====== Data for the task ======

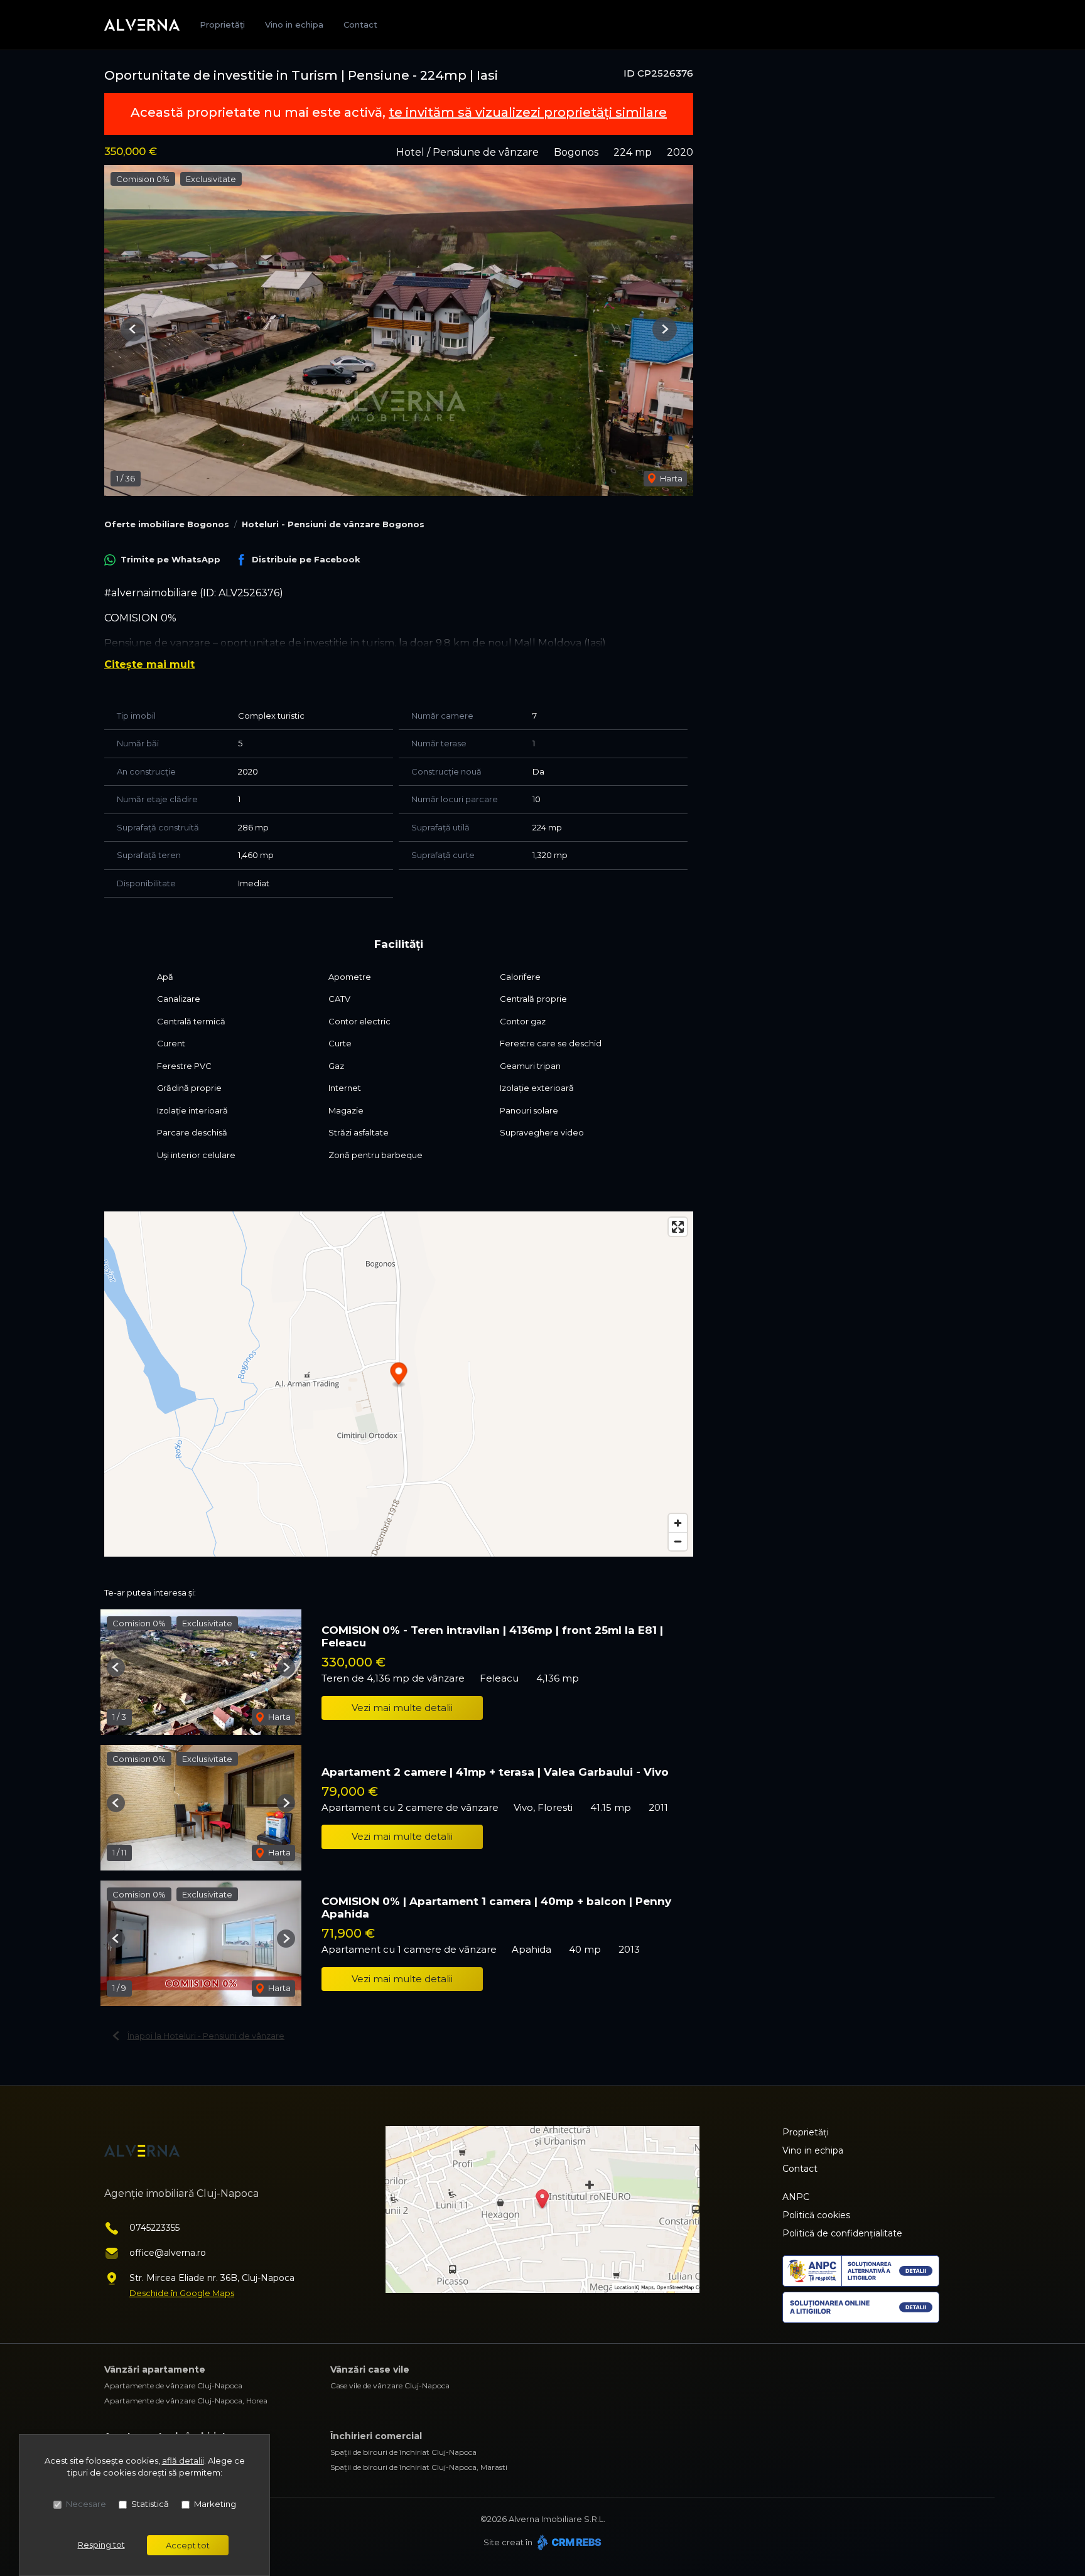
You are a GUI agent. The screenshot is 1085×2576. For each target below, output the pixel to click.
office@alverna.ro (167, 2252)
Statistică (150, 2504)
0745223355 (154, 2227)
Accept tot (188, 2545)
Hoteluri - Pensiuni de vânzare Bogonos (333, 524)
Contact (360, 24)
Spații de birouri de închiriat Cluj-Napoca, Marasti (418, 2467)
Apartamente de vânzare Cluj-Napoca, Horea (185, 2400)
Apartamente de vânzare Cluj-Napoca (173, 2385)
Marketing (215, 2504)
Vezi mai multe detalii (402, 1708)
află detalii (183, 2460)
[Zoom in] (678, 1523)
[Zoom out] (678, 1541)
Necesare (86, 2504)
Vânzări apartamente (154, 2369)
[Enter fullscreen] (678, 1227)
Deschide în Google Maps (181, 2293)
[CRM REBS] (568, 2542)
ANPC (795, 2197)
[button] (133, 329)
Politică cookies (816, 2215)
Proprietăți (222, 24)
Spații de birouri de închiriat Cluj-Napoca (403, 2452)
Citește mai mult (149, 664)
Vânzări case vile (369, 2369)
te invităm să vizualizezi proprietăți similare (528, 112)
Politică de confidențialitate (842, 2233)
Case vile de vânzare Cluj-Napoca (390, 2385)
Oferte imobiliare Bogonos (166, 524)
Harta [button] (670, 478)
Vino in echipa (294, 24)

======

• _Prompt_
Return all records verbatim and drop the pictures.

• _Output for this exercise_
You are a GUI agent. The screenshot is 1085×2576. For each target below, output the pixel to click.
office@alverna.ro (167, 2252)
Statistică (150, 2504)
0745223355 (154, 2227)
Accept tot (188, 2545)
Hoteluri - Pensiuni de vânzare Bogonos (333, 524)
Contact (360, 24)
Spații de birouri de închiriat Cluj-Napoca, Marasti (418, 2467)
Apartamente de vânzare Cluj-Napoca, Horea (185, 2400)
Apartamente de vânzare Cluj-Napoca (173, 2385)
Marketing (215, 2504)
Vezi mai multe detalii (402, 1708)
află detalii (183, 2460)
[Zoom in] (678, 1523)
[Zoom out] (678, 1541)
Necesare (86, 2504)
Vânzări apartamente (154, 2369)
[Enter fullscreen] (678, 1227)
Deschide în Google Maps (181, 2293)
[CRM REBS] (568, 2542)
ANPC (795, 2197)
[button] (133, 329)
Politică cookies (816, 2215)
Proprietăți (222, 24)
Spații de birouri de închiriat Cluj-Napoca (403, 2452)
Citește mai mult (149, 664)
Vânzări case vile (369, 2369)
te invităm să vizualizezi proprietăți similare (528, 112)
Politică de confidențialitate (842, 2233)
Case vile de vânzare Cluj-Napoca (390, 2385)
Oferte imobiliare Bogonos (166, 524)
Harta [button] (670, 478)
Vino in echipa (294, 24)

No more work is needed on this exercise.